• DIRECTIONS: Transcribe the data from its opening line through the line containing "The image size is (924, 1308).", including both ends and keeping every character unchanged.

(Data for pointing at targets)
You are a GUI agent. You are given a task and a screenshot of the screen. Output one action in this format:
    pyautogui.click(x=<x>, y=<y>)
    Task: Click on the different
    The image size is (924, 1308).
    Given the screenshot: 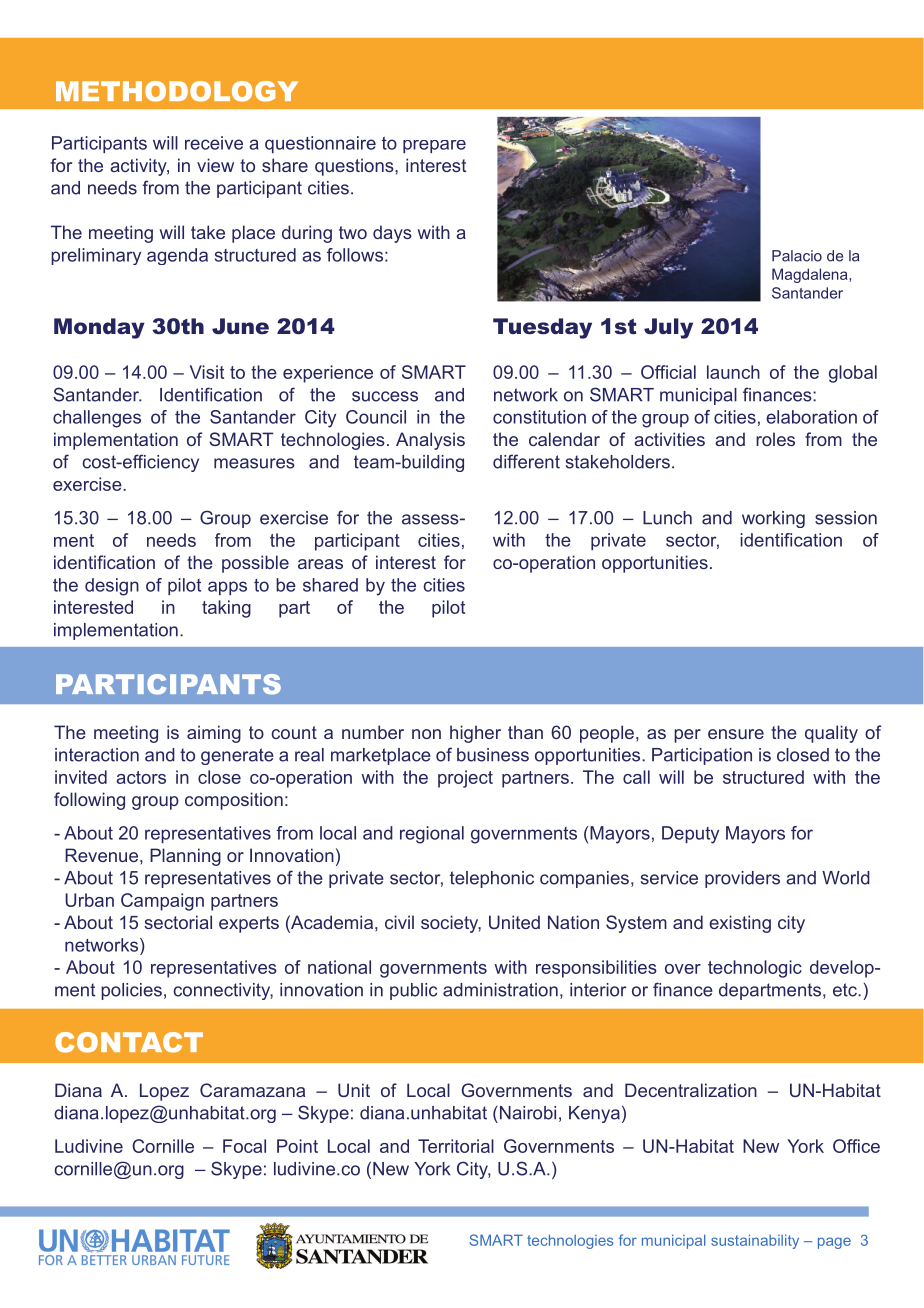 What is the action you would take?
    pyautogui.click(x=526, y=461)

• REPLY TO THE TASK:
You are a GUI agent. You are given a task and a screenshot of the screen. Output one action in this format:
    pyautogui.click(x=<x>, y=<y>)
    Task: Click on the different
    The image size is (924, 1308).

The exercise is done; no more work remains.